- Traditional Chinese: 張祜
- Simplified Chinese: 张祜
- Literal meaning: (given name)

Standard Mandarin
- Hanyu Pinyin: Zhāng Hù
- Wade–Giles: Chang^{2} Hu^{4}

Alternative Chinese name
- Chinese: 承吉
- Literal meaning: (courtesy name)

Standard Mandarin
- Hanyu Pinyin: Chéngjí
- Wade–Giles: Ch'eng^{1}chi^{1}

= Zhang Hu (poet) =

Chinese poet of the mid-Tang dynasty

Zhang Hu (c. 792 – c. 853) was a Chinese poet of the mid-Tang dynasty. His courtesy name was Chengji.

After travelling to the capital of Chang'an, Zhang was unsuccessful in seeking a position at court. He spent the latter half of his life travelling to famous places and composing poetry. The majority of his surviving poems are on historical topics and famous places he visited in his travels.

== Biography ==
Zhang Hu was born in 792, (Note: Ueki et al. 1999 put a question mark on this date.) in Qinghe (modern Qinghe County, Hebei or Shandong) or possibly Nanyang (modern Nanyang, Henan). His courtesy name was Chengji.

Zhang flourished between 820 and 845. Living early on in Gusu, in the Changqing era (821–824) he was summoned to the capital Chang'an on the recommendation of Linghu Chu. Linghu had known Zhang through the 810s, and his recommendation memorial was submitted along with 300 of Zhang's poems. However, he failed to find employment at court due to the opposition of Yuan Zhen, who claimed Zhang lacked literary talent. Zhang moved to Huainan, where he spent his days visiting famous temples and places of scenic beauty and devoting himself to poetry composition.

Later, Zhang retired to Danyang (modern Danyang, Jiangsu), where spent the rest of his days as a private citizen. He likely died in 852 or 853. (Note: Britannica gives the date as "852?" while Ueki et al. 1999 give "853?".)

== Poetry ==
Roughly 350 of Zhang's poems have survived, most of which are based on famous temples and places of scenic beauty that he visited in his travels. He primarily wrote quatrains on historical topics.

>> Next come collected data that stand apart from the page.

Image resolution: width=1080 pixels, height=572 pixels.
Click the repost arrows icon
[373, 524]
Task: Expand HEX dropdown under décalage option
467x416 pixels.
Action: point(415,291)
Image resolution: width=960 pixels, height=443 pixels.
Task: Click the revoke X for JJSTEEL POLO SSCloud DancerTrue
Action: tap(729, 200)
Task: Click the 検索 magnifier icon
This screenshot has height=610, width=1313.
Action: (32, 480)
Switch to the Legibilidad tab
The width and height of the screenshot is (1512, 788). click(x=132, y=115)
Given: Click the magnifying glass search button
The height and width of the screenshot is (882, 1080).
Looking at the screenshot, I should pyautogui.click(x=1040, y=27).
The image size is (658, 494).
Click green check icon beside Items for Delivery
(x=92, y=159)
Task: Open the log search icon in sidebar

There is an anthology of his poetry called the Zhang Chushi Shiji (張處士詩集 (张処士诗集, Zhāng Chǔshì Shījí, Chang^{2} Ch'u^{3}shih^{4} Shih^{2}chi^{1}, Collection of Poems by Retired Scholar Zhang)).

Zhang wrote a dozen poems on the reign of Xuanzong, of which the following notably deals with the emperor's relationship with an older sister of Yang Guifei:
| Traditional | Simplified | Pinyin | English translation (by Lily Xiao Hong Lee) |
| 虢國夫人承主恩， 平明騎馬入宮門。 卻嫌脂粉汙顏色， 淡掃蛾眉朝至尊。 | 虢国夫人承主恩， 平明骑马入宫门。 却嫌脂粉污颜色， 淡扫蛾眉朝至尊。 | guó guó fū rén chéng zhǔ ēn, píng míng qí mǎ rù gōng mén. què xián zhī fěn wū yán sè, dàn sǎo é méi cháo zhì zūn. | The Lady of Guo State received the emperor's graciousness. In the early morning she rode her horse into the palace. Thinking rouge and powder soiled her beauty, She lightly brushed her eyebrows before facing the emperor. |

Among Zhang's better-known poems is the ' "Jinshan-si" (金山寺 (Jīnshān-sì, Chin^{2}shan^{2}-ssu^{4}, Jinshan Temple" or "Golden Mountain Temple)):

| Traditional | Simplified | Pinyin |
| 一宿金山寺，超然離世群。 僧歸夜船月，龍出曉堂雲。 樹色中流見，鐘聲兩岸聞。 翻思在朝市，終日醉醺醺。 | 一宿金山寺，超然离世群。 僧归夜船月，龙出晓堂云。 树色中流见，钟声两岸闻。 翻思在朝市，终日醉醺醺。 | yī sù jīn shān sì, chāo rán lí shì qún. sēng guī yè chuán yuè, lóng chū xiǎo táng yún. shù sè zhōng'liú jiàn', zhōng shēng liǎng àn wén. fān sī zài zhāo shì, zhōng rì zuì xūn xūn. |

Five of Zhang's poems were included in the Three Hundred Tang Poems.

== Works cited ==
- "Zhang Hu (Chō Ko in Japanese)" (2014)
- Mair, Victor H. (ed.) (2001). The Columbia History of Chinese Literature. New York: Columbia University Press. ISBN 0-231-10984-9. (Amazon Kindle edition.)
- Moore, Oliver J. (2004). "Rituals of Recruitment in Tang China: Reading an Annual Programme in the Collected Statements of Wang Dingbao (870–940)"
- Ueki, Hisayuki (1999). "Kanshi no Jiten"
- Liu, Ning (2015). "Biographical Dictionary of Chinese Women: Tang Through Ming 618–1644"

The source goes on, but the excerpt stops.